Exercise 1: List every city or town named in the interview about Texas rivers.
Exercise 2: In the interview about Texas rivers, why was Adam Golfer intent on going to Rio Rico?

··· Given passage

Katy McCarthy & Adam Golfer on Texas Rivers and Time Scales

by Renee Lai January 24, 2025
A boat on a lake.

Katy McCarthy, still from “Neches,” 2024, single-channel video with audio. Photo: Katy McCarthy

Katy McCarthy and Adam Golfer both made films about Texas rivers, the Neches and the Rio Grande respectively, that were in a show recently at Underdonk, in New York City. I watched both films several times, and I thought about the way these two rivers have been and continue to be affected by humans. I also couldn’t help but think about climate change, as we in Austin are going through a very dry and unusually hot fall. I kept wondering, what will remain of these rivers? How will they change? What will happen to us, as the river floods or dries up? I was entranced by the slow shots, the lingering moments of birds grooming birds, and insects going about their life, juxtaposed against faster, larger human movements. The following is an edited and condensed conversation between Adam Golfer, Katy McCarthy, and me. 

 

Renee Lai (RL): Both of your films are about how human life connects to the river, specifically in Texas. How did your interest in these rivers, the Neches and the Rio Grande, arise? How did you get to know one another? 

Katy McCarthy (KM): Adam and I met in grad school at Hunter College in New York, and that’s when we became friends. Adam was already making films and was part of a group of people who were thinking about moving images. Our interests in rivers…well, Adam started first. 

RL: Adam, how did your interest in the Rio Grande start? 

Adam Golfer (AG): A lot of my work deals with borders. I was making work for many years that hovered around memory and family ties to the Holocaust and Israel and Palestine. I made a book about it that dealt with what divisions in land mean for people on each side of the boundary. When that project finished, I started thinking about the US and what was happening in this country. 

I’ve always thought a lot about immigration, but I was drawn to the Rio Grande as this mammoth line in the land that demarcates not only national boundaries but also who is allowed to go where. It is so politicized now but it has been politicized for decades. I heard about a tiny town, Rio Rico, on the south side of the river that once used to be on the north side. It’s in the Rio Grande Valley, sandwiched between McAllen and Brownsville. I was really intent on going to this place because I thought it was such a weird anomaly that the course of the river changed the national sovereignty of this place. There was an immigration court case called the Matter of Cantù that happened in the 70s where a man claimed to be American, but the U. S. government denied that, citing Rio Rico’s location south of the river. The man said it used to be north of the river. All this research was done which proved he was right. It called into question what dictates citizenship. I went to Rio Rico in 2018 thinking I was going to make a project about that, but I became more interested in sticking with the north side of the river, looking at the boundary from an American perspective. The project evolved into an accumulation of experiences relating to ecology, politics of the area, and the construction of the wall. 

RL: You started this in 2018, under the Trump presidency. Was that right when the wall was being constructed? 

AG: The wall has been built in pieces over several decades, and it got accelerated under Trump. I started going down there when it was in the news all the time. The project continues right now, and under Biden’s presidency, the wall more or less continues to be built.

······
··· Information given

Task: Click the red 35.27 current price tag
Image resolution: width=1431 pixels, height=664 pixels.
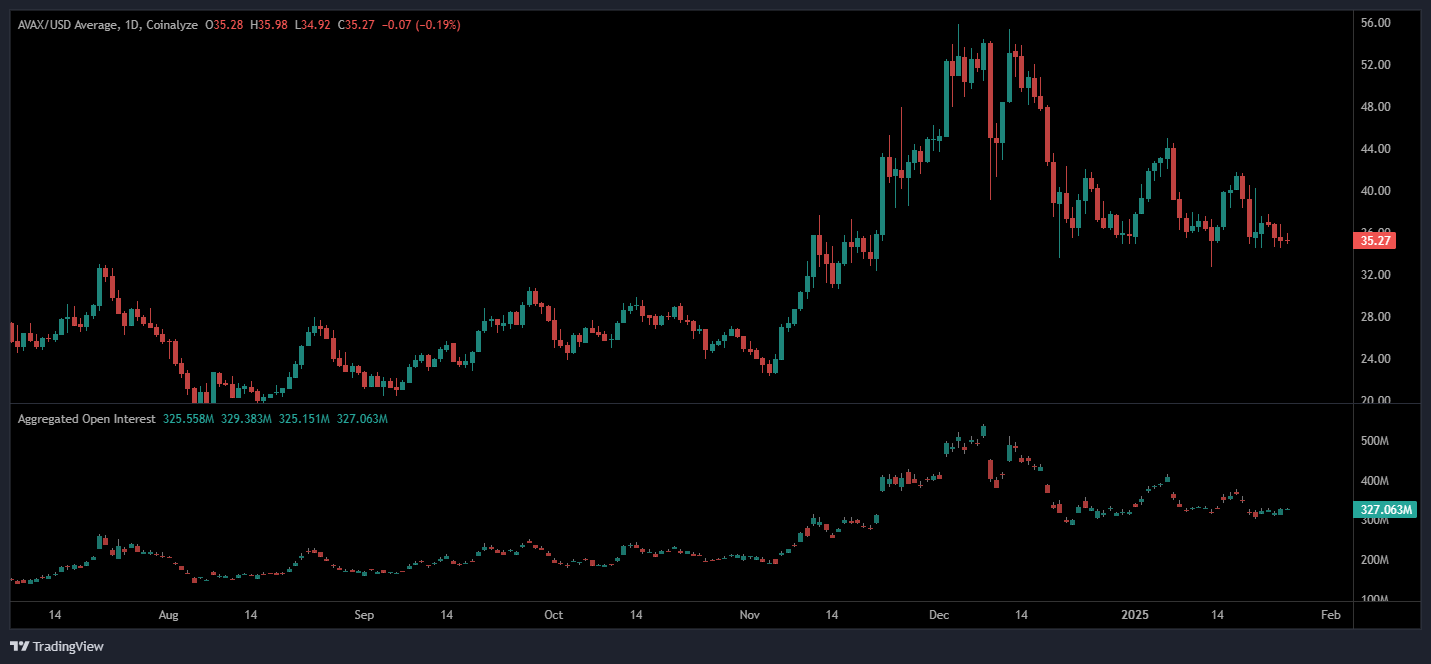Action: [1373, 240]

······
··· Information given

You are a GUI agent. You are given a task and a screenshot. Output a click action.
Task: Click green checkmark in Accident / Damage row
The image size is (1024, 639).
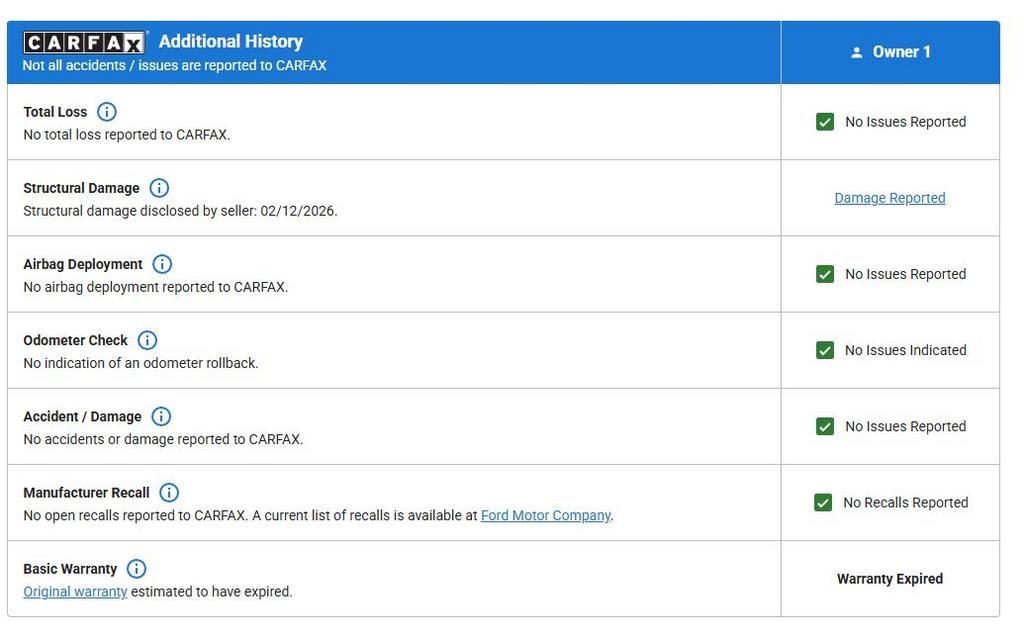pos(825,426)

······
··· Information given

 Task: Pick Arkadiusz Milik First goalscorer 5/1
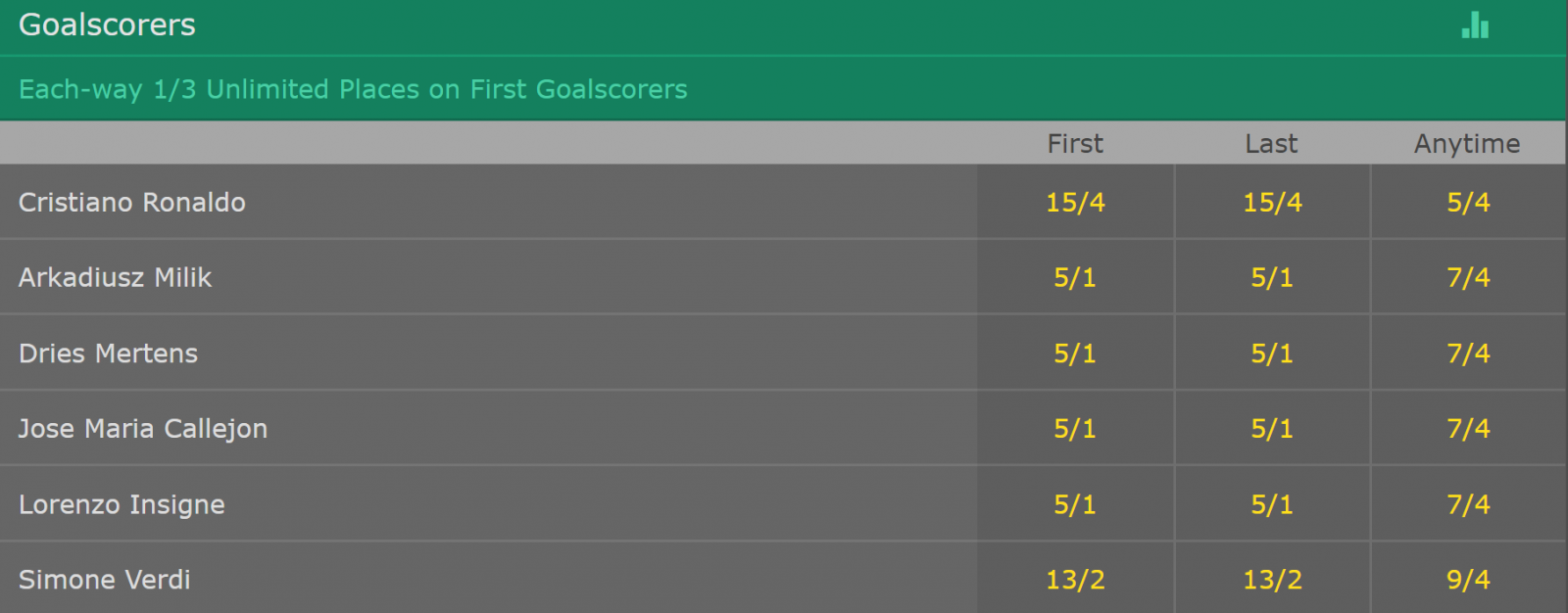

······

Exercise solution 1: New York City, Austin, Rio Rico, McAllen, Brownsville

Exercise solution 2: He thought Rio Rico was a strange anomaly because a change in the river's course had changed the town's national sovereignty. The town had once been on the north side of the Rio Grande and now sits on the south side.